I am an attorney, and last week, a pastor of an inner city Baltimore church, my client, called for advice. The custodian of his church was taking out the trash to the dumpster when a pit bull got loose and chased him. The custodian avoided harm from the dog by running and jumping up on the roof of a near-by garage.
The pastor was grateful that no injury or harm was done and expressed concern that there was nothing the police could do in this situation. But he was also concerned about what might have happened had the pit bull chased a member of the congregation who was young, elderly or otherwise not as agile as the church employee? What if the dog caused a member to hurt himself trying to flee to safety?
We talked about the recent Maryland Court of Appeals decision finding dogs of the pit bull breed inherently dangerous, and how that ruling may be of assistance were one to bring a civil suit.

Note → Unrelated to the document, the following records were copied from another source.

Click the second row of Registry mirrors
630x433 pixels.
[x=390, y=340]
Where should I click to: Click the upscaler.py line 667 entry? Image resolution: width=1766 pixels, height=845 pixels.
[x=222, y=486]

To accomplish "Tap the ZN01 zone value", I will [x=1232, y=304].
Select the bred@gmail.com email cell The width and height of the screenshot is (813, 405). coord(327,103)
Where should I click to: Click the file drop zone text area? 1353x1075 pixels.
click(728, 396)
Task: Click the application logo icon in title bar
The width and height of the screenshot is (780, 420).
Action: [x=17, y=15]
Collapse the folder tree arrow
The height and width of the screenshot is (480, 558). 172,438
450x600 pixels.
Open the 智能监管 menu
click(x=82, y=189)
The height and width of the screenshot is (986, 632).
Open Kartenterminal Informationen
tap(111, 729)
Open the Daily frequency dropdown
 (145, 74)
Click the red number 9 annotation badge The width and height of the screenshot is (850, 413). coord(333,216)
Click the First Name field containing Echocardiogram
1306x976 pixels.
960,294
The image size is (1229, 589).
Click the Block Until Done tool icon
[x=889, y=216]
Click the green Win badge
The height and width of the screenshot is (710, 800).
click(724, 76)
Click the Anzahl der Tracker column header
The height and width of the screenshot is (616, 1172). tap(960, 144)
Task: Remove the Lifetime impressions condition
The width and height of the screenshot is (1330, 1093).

But what to do in his current situation?
My advice to the reverend, beyond addressing safety with the congregation, was to meet with and engage a number of people, starting with the owner of the dog and/or the property owner, the area police commander, other area pastors, the neighborhood or community association, and the City Council representative for that immediate area of West Baltimore.
The purpose would be to explain the danger posed by a dog who jumps the fence or otherwise gets loose and goes on a romp and how that might play out for anyone coming to the church for business, services or worship, for people just out for a stroll, or kids out at play in the neighborhood. Summer's coming.
My hope is after the dust settles on this matter, folk will step back from their respective positions, take a breath, appreciate opposing points of view, gain a different perspective, embrace collaboration and achieve a win-win for all.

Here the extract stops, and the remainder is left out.